- [EXTRACTED TEXT]
☆ ☆ ☆ ☆

NINE of the 13 people deemed at risk because of contact with a HIV positive nurse in St Luke's Hospital, Kilkenny, have already tested negative for the virus.
Two other people are awaiting tests and the remaining two have yet to decide whether they wish to undergo the procedure.
It is also believed that fears that the virus might have been transmitted to members of the nurse's family have been discounted.
The chief executive officer of the South Eastern Health Board, Mr John Cooney, has said he is confident all transfusions of potentially HIV contaminated blood in the SEHB area have now been traced.
Addressing the board's monthly meeting yesterday he said that apart from pre 1984 transfusions in Co Wexford - for which records are incomplete - he was satisfied there would be no further cases similar to the cases of the St Luke's nurse and two elderly men, both of whom are thought to have died from natural causes.
People who received transfusions in Wexford before 1984 are asked to ring the health board's three phone lines at 1800 300655.
Mr Cooney said 225 people had used the Helpline since news of the latest blood scare emerged, but this was now tailing off.
The Fine Gael chairman, Mr Phil Hogan TD, praised the SEHB's handling of the matter. But he said it was the latest in an "alarming" number of incidents involving the Blood Transfusion Board. He called on the Minister for Health to take a "long, hard look" at the workings of the board, which needed to "get its act together".
Speaking after the meeting, Mr Cooney was critical of the September letter from the BTSB for making no specific mention of the HIV virus. There was "no urgency" expressed in the letter and, as a result, the health boards were made to look as if they had treated the issue casually.
He said the SEHB had been able to deal with the situation at St Luke's Hospital very quickly because a computer system allowed for an instant print out of where exactly the nurse had been posted on every day she had worked in the hospital.

☆ ☆ ☆ ☆

- [WORK ORDER 1]
Using the report about the HIV-positive nurse at St Luke's Hospital, Kilkenny, decide whether each statement agrees with it. Answer yes or no for each and quote the words of the report that settle it.
(a) Nine of the 13 people considered at risk have tested negative for the virus.
(b) Calls to the Helpline were still increasing at the time of the board meeting.
(c) Mr Phil Hogan criticized the SEHB's handling of the matter.
- [WORK ORDER 2] From the report, copy out the passage between "NINE of the" and "now been traced.", inclusive.

- [RECORDS PROVIDED]
☆ ☆ ☆ ☆

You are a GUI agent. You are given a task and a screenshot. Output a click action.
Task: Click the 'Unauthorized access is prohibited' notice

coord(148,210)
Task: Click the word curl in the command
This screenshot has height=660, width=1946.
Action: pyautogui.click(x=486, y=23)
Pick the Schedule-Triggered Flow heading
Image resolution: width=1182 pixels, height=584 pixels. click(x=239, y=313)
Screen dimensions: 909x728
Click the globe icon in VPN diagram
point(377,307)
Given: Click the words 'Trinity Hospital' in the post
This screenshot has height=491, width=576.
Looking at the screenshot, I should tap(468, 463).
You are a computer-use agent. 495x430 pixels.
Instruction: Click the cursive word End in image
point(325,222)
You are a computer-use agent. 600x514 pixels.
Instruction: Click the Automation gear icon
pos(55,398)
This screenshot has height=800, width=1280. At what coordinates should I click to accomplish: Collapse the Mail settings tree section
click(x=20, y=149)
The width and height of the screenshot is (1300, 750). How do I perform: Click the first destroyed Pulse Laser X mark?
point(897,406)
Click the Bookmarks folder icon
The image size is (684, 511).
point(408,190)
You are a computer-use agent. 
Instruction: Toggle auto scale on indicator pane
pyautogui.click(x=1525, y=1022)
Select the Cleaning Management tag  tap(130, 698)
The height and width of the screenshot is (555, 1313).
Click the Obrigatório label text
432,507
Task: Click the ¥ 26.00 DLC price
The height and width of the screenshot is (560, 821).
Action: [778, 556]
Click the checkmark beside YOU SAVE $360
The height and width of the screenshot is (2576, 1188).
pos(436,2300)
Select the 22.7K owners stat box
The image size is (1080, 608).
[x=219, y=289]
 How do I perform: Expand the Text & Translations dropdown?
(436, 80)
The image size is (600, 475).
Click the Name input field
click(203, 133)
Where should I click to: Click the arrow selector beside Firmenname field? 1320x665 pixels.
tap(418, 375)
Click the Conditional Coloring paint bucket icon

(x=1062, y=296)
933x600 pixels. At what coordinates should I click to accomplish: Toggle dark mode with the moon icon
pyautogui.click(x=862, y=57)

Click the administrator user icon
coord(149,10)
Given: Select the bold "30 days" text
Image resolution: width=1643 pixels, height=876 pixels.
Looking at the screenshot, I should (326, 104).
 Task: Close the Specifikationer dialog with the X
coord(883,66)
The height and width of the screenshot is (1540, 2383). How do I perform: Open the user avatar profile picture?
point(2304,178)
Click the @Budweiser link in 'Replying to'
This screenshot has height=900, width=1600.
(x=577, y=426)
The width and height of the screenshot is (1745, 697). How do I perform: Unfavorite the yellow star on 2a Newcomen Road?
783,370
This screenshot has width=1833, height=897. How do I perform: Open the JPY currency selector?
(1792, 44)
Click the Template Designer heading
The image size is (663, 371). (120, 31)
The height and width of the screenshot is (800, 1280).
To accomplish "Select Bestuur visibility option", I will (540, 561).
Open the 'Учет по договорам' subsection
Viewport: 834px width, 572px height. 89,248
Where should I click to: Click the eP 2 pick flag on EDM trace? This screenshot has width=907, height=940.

☆ ☆ ☆ ☆

- [RESPONSE 1]
(a) Yes: "NINE of the 13 people deemed at risk because of contact with a HIV positive nurse in St Luke's Hospital, Kilkenny, have already tested negative for the virus."
(b) No: "but this was now tailing off."
(c) No: "praised the SEHB's handling of the matter."

- [RESPONSE 2]
NINE of the 13 people deemed at risk because of contact with a HIV positive nurse in St Luke's Hospital, Kilkenny, have already tested negative for the virus.
Two other people are awaiting tests and the remaining two have yet to decide whether they wish to undergo the procedure.
It is also believed that fears that the virus might have been transmitted to members of the nurse's family have been discounted.
The chief executive officer of the South Eastern Health Board, Mr John Cooney, has said he is confident all transfusions of potentially HIV contaminated blood in the SEHB area have now been traced.